The disc appears to be the sixth in a series that Rihanna sold to the public. The primary focus over 11 songs is Rihanna’s insatiable desire for sexual activity. “Suck my cockiness, lick my persuasion”, she demands at one point, and later, “Keep it up for me, you can do it”. There is much more in a similar vein. She is backed by music typical of what’s been discovered from that era, a time when mainstream America embraced a watered-down version of European electronic club music of the previous two decades. She gathers other figures who were presumably her musical peers – Jay-Z and Calvin Harris – but the collection is really an excuse for Rihanna to boast, preen and strut with lewd panache; something, it has to be admitted, she does impeccably.

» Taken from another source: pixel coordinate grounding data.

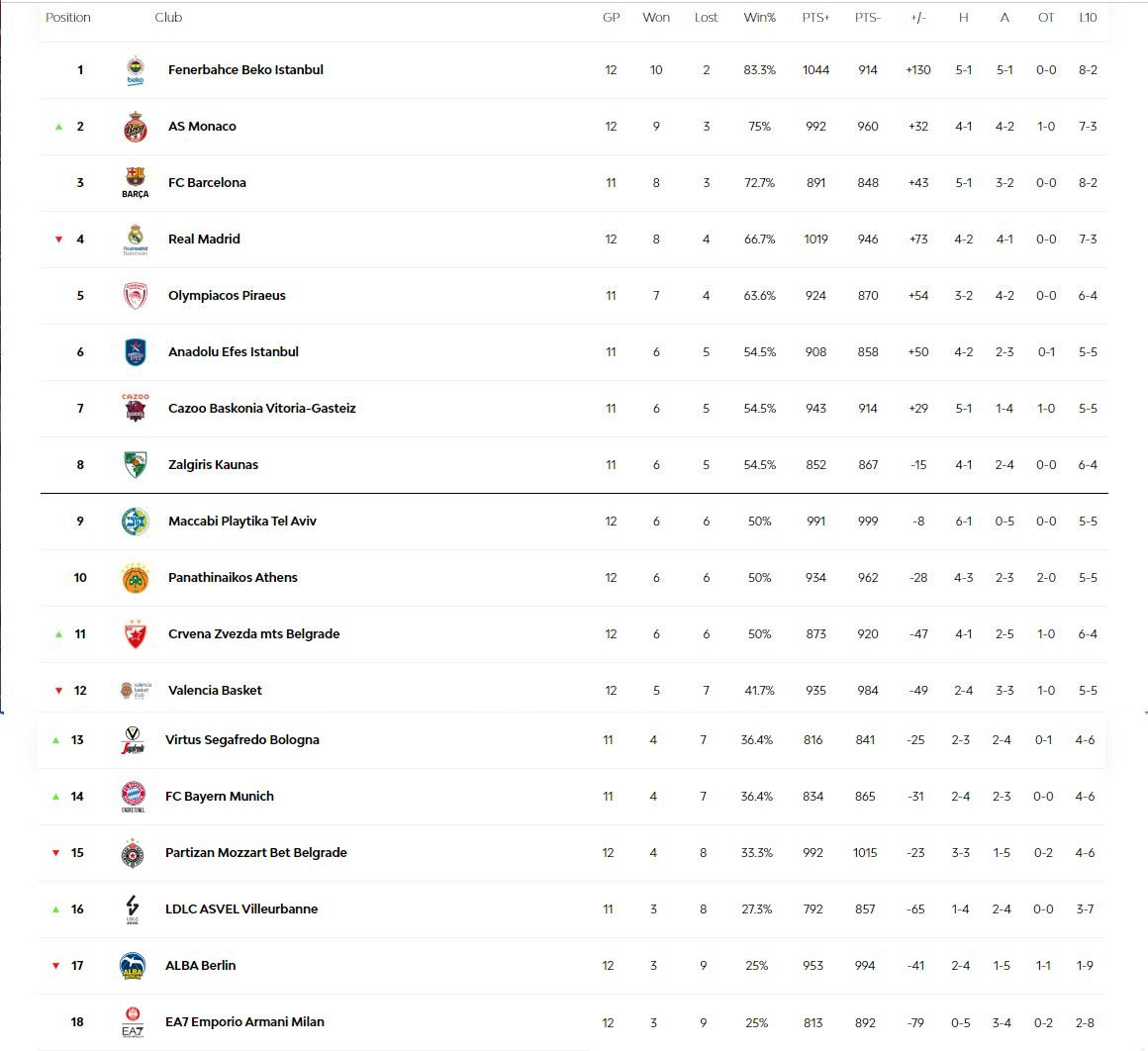This screenshot has height=1051, width=1148.
Task: Click the L10 column header
Action: [1088, 18]
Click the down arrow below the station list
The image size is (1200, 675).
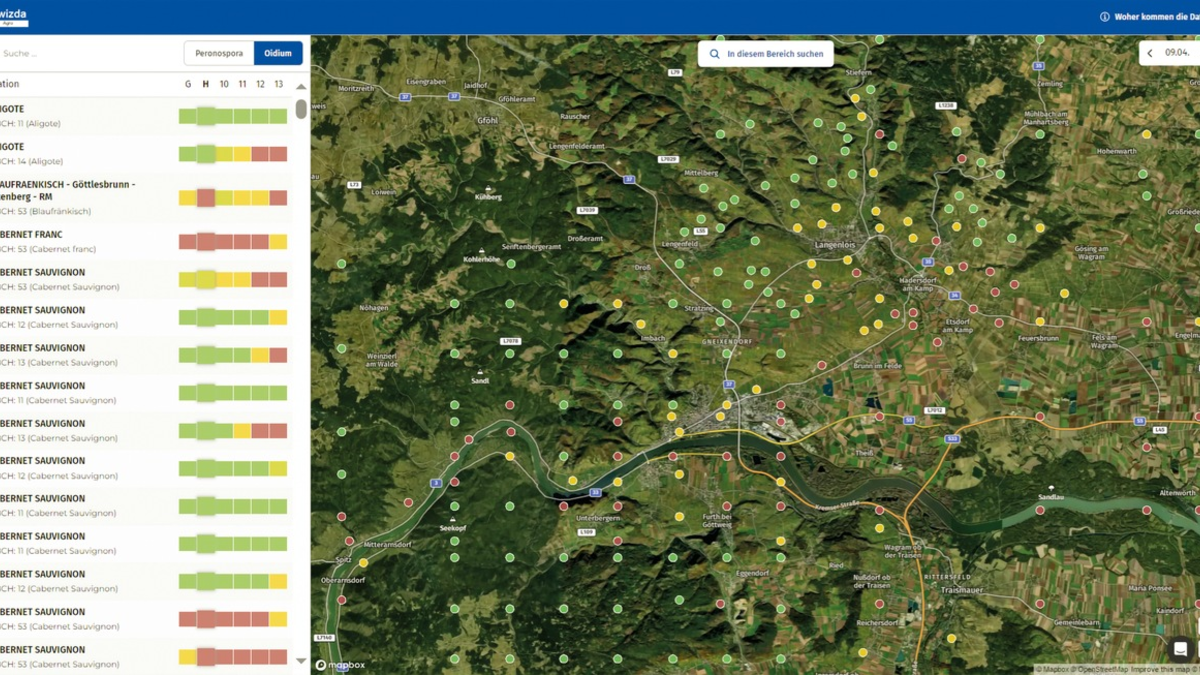coord(300,660)
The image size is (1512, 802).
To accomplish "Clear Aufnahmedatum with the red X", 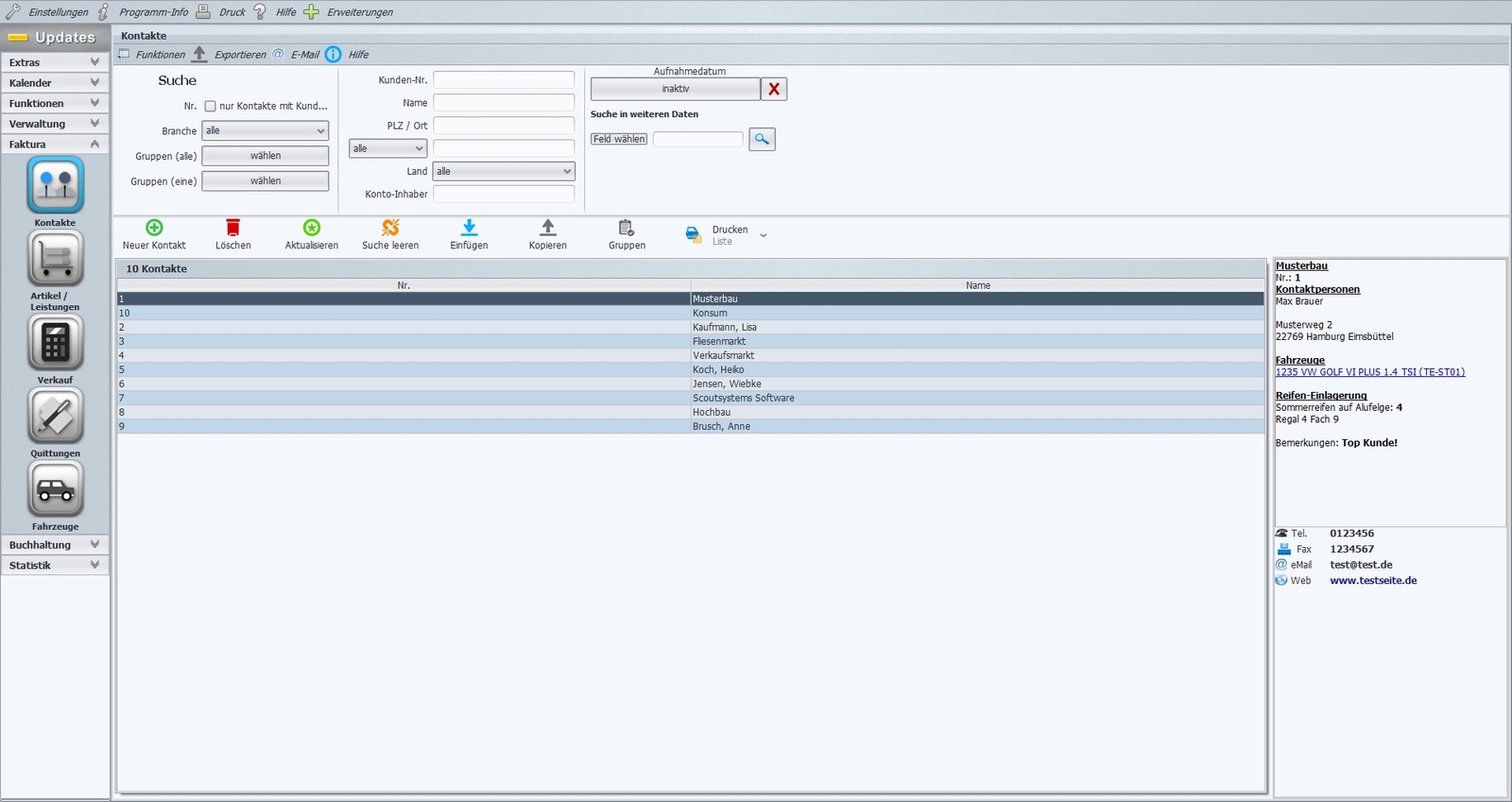I will click(x=774, y=89).
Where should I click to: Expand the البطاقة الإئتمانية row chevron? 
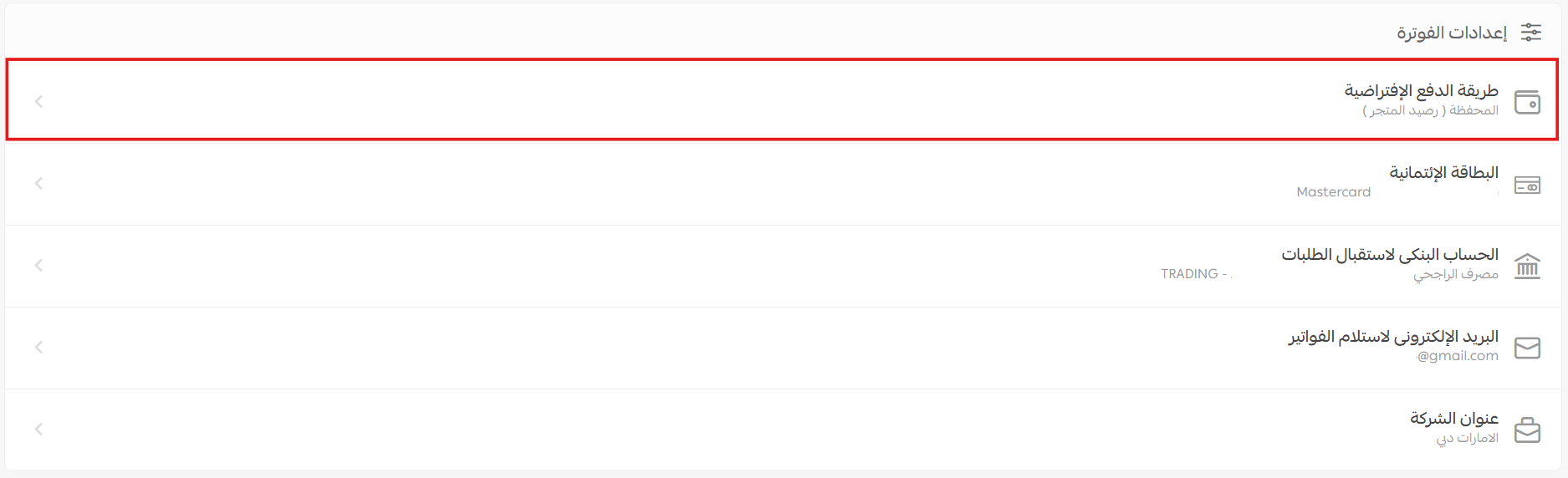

The music, however, while fruity, ebullient and enjoyable in places, was clearly a secondary concern, merely a fraction of the content that the persuasive business concern, brand Rihanna, must have placed on multiple media platforms. It is a credit to her that, despite the raw cynicism inherent in such an operation, she still comes across as remarkably likeable, and it's easy to see why she might have been worshipped during the last great age of narcissistic materialism.

Watch the video for "We Found Love" (featuring Calvin Harris)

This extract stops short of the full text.